Browser Compatibility

Currently the database UI works fine on Chrome, but has issues with Firefox and
Safari; we’re working towards supporting all major browsers.

Fixed!

Improved Coverage

Unfortunately our initial timestamping effort wasn’t 100% complete – as we’ve
found later some of the items in the archive are entirely missing the “added-on”
metadata field that we used to find all items. The Internet Archive is also not
a consensus system, so random errors may have left some items without
timestamps as well. So we’re doing another pass to make sure we have 100%
coverage.

Mirrors

While you can download the raw LevelDB
database
of
Internet Archive timestamps, we could use a better way to mirror this work. In
particular, we need a format for which it’s easy to upload the timestamps
generated to the Internet Archive.
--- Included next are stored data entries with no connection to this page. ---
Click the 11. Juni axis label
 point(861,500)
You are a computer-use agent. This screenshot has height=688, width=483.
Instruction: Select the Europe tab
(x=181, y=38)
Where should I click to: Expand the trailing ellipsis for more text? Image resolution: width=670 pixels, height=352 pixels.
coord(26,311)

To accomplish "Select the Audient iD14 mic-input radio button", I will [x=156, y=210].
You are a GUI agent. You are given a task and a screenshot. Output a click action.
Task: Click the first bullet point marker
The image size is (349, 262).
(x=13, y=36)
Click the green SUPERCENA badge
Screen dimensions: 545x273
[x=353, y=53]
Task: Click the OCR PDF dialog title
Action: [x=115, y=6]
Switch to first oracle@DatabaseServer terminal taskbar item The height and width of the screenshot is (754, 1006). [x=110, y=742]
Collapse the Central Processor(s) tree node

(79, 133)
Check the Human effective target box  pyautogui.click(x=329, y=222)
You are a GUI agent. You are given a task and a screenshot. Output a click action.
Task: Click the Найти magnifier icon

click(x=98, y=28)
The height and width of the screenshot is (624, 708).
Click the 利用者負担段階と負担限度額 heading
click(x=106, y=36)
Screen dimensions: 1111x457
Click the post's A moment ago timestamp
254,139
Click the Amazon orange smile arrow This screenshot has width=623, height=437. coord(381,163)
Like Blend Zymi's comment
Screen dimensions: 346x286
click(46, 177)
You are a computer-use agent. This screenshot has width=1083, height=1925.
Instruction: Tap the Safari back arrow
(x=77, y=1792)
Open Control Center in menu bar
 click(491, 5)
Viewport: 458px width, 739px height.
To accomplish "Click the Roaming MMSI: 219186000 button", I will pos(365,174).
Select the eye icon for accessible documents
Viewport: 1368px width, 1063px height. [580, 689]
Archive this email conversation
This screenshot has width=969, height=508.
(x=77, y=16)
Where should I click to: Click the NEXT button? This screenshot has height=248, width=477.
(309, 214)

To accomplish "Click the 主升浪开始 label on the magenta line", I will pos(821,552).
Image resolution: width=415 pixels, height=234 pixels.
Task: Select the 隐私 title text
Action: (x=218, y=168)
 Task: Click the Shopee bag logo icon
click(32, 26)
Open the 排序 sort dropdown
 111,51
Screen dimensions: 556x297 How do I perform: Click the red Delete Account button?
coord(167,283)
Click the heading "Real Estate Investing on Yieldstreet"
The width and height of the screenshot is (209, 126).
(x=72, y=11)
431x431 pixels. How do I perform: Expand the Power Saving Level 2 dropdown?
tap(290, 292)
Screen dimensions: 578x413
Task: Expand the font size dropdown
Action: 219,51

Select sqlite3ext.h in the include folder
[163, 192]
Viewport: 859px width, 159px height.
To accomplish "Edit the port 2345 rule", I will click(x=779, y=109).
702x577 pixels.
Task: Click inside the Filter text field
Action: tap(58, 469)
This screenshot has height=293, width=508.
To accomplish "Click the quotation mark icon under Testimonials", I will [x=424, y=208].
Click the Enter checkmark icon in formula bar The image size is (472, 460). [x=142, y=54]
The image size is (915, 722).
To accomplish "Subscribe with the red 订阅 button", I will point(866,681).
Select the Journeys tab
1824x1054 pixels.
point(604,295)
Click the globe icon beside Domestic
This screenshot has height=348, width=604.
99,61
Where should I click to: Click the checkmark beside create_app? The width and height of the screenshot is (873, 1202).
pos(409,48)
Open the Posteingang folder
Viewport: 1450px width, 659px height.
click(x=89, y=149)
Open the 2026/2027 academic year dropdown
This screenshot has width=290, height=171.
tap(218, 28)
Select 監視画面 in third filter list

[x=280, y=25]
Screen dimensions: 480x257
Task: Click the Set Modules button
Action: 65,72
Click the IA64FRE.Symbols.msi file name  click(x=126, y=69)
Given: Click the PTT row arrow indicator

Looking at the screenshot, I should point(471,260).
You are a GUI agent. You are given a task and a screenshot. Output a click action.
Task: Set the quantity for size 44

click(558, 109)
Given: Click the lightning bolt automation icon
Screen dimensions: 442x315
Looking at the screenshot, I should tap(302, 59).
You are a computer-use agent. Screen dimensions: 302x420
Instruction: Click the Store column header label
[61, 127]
We also need a format that can be downloaded
incrementally, even as new timestamps are added. This problem exists for
OpenTimestamps in general, so I hope to solve it for both use-cases at once.

Web Captures

Behind the scenes the Wayback Machine uses the Web ARChive (WARC) archive format to
archive web crawl data. These archives are stored in the archive as items, with
dozens of collections available such as the Common Crawl.

This means that we have timestamped the underlying internet crawl data as
part of this effort. However we have two problems:

  1. Much of the crawl data isn’t publicly accessible for various reasons such
    as embargo agreements. Without that raw data, third-parties like you or I can’t
    actually verify the timestamp proofs.

  2. The granularity of the timestamps isn’t on a per-capture basis, so even if
    you do get the raw data, it’s inconvenient to verify.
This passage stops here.